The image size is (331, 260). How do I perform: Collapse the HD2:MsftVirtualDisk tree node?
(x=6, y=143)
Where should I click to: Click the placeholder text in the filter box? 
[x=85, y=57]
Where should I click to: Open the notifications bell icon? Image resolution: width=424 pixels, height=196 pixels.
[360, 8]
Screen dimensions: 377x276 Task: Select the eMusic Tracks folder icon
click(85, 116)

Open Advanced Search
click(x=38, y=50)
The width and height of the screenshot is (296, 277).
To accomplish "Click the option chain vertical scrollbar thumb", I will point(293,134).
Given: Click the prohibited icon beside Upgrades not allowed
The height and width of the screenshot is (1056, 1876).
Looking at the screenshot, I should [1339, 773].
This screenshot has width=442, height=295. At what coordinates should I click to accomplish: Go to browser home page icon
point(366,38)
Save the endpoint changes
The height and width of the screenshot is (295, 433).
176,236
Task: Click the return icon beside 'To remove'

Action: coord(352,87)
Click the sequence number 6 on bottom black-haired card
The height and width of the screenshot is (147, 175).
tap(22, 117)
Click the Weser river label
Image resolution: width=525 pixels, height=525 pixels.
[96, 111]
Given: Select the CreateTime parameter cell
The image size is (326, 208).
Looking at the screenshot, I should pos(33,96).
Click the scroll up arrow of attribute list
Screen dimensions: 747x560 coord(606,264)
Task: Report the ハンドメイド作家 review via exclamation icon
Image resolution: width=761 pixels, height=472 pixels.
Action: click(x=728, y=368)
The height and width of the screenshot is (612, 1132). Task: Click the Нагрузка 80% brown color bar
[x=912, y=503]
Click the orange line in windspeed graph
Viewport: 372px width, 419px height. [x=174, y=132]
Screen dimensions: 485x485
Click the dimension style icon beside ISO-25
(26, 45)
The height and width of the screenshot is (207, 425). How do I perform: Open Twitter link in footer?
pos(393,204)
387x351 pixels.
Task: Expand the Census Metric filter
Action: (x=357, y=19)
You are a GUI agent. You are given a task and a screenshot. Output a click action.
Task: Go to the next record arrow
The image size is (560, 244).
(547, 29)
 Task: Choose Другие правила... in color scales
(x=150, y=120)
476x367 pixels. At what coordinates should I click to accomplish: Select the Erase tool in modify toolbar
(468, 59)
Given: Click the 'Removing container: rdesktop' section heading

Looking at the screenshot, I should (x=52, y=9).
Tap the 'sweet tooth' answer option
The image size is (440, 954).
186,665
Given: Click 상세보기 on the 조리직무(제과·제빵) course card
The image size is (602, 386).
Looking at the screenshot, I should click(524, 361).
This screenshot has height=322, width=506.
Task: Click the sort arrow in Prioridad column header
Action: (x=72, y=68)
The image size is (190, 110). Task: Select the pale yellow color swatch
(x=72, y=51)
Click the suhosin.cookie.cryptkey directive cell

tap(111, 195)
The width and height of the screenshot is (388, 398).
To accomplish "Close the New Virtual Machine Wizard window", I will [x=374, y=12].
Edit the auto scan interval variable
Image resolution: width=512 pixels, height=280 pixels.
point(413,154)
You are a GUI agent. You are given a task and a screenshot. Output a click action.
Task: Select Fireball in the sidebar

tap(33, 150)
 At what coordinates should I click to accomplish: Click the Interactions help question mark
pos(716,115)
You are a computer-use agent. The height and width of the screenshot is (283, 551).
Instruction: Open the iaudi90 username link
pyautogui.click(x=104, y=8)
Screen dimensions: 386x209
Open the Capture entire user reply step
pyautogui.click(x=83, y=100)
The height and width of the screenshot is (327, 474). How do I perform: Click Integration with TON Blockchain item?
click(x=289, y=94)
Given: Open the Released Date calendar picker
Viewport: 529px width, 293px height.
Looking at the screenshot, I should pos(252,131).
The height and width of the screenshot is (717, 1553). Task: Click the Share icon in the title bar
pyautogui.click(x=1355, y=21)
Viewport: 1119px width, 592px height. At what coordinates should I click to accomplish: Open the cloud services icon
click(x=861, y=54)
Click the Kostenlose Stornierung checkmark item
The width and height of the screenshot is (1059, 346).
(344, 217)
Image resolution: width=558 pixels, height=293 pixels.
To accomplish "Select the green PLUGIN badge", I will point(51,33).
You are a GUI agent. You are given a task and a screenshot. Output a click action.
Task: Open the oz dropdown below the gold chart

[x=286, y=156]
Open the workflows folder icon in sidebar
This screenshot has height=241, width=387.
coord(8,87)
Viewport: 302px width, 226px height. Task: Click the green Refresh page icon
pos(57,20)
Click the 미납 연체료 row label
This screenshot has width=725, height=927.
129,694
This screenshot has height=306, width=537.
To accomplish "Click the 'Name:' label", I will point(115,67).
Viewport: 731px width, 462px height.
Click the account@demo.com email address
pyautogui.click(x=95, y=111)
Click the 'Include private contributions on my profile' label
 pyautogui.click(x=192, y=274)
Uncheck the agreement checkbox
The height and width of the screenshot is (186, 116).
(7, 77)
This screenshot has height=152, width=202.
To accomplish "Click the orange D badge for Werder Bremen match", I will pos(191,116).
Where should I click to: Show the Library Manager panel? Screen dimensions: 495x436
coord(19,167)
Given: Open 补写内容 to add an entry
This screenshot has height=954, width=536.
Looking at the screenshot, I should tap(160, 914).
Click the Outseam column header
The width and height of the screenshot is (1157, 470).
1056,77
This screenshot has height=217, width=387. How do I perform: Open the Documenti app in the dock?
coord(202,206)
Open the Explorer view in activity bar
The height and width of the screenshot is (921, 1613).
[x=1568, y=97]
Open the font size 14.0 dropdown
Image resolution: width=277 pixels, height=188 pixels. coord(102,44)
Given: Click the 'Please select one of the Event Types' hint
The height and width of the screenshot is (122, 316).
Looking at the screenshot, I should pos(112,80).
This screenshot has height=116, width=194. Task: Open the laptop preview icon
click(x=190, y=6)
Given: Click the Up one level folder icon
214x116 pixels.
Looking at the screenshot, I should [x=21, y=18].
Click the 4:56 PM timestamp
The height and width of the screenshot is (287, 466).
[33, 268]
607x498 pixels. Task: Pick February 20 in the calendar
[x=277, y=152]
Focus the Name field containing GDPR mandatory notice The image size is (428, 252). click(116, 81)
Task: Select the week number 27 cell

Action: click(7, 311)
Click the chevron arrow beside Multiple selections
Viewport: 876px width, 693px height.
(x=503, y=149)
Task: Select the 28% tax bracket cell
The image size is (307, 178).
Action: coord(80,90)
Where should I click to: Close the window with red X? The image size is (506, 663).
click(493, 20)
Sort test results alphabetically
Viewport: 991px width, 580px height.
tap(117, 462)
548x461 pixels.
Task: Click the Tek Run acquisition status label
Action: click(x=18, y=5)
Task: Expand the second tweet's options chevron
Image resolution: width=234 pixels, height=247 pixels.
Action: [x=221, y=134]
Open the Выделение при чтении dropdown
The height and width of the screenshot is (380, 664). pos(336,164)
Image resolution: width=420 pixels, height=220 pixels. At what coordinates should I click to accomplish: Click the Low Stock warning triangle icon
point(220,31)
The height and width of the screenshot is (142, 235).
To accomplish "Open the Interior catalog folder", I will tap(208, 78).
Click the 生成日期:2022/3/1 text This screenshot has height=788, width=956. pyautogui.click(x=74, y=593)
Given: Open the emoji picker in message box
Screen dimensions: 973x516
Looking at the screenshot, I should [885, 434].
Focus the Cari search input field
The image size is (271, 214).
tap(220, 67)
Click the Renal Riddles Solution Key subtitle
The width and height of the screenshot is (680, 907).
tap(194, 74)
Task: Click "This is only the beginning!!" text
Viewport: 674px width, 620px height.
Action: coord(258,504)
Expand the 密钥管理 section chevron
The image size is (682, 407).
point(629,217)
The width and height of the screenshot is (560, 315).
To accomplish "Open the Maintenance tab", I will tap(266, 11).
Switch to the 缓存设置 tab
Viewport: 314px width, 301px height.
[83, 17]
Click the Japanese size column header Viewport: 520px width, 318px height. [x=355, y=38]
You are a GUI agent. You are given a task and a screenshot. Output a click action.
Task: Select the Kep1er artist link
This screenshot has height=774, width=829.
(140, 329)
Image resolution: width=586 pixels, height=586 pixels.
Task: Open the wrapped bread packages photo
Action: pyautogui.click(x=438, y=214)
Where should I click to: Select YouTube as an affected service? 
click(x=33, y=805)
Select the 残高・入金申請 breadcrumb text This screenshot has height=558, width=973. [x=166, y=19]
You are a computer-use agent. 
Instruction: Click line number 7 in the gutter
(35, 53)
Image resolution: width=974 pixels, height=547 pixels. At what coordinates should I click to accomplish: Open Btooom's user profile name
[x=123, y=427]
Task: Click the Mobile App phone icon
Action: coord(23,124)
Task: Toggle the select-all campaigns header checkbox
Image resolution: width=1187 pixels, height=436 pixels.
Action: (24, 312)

------------------------------

* [Exercise directions]: Your task is to restate, word for word, only those lines above that fall between the line holding "The image size is (307, 178)." and the line holding "Click the Japanese", inclusive.

* [Answer box]:
The image size is (307, 178).
Action: coord(80,90)
Where should I click to: Close the window with red X? The image size is (506, 663).
click(493, 20)
Sort test results alphabetically
Viewport: 991px width, 580px height.
tap(117, 462)
548x461 pixels.
Task: Click the Tek Run acquisition status label
Action: click(x=18, y=5)
Task: Expand the second tweet's options chevron
Image resolution: width=234 pixels, height=247 pixels.
Action: [x=221, y=134]
Open the Выделение при чтении dropdown
The height and width of the screenshot is (380, 664). pos(336,164)
Image resolution: width=420 pixels, height=220 pixels. At what coordinates should I click to accomplish: Click the Low Stock warning triangle icon
point(220,31)
The height and width of the screenshot is (142, 235).
To accomplish "Open the Interior catalog folder", I will tap(208, 78).
Click the 生成日期:2022/3/1 text This screenshot has height=788, width=956. pyautogui.click(x=74, y=593)
Given: Open the emoji picker in message box
Screen dimensions: 973x516
Looking at the screenshot, I should [885, 434].
Focus the Cari search input field
The image size is (271, 214).
tap(220, 67)
Click the Renal Riddles Solution Key subtitle
The width and height of the screenshot is (680, 907).
tap(194, 74)
Task: Click "This is only the beginning!!" text
Viewport: 674px width, 620px height.
Action: coord(258,504)
Expand the 密钥管理 section chevron
The image size is (682, 407).
point(629,217)
The width and height of the screenshot is (560, 315).
To accomplish "Open the Maintenance tab", I will tap(266, 11).
Switch to the 缓存设置 tab
Viewport: 314px width, 301px height.
[83, 17]
Click the Japanese size column header Viewport: 520px width, 318px height. [x=355, y=38]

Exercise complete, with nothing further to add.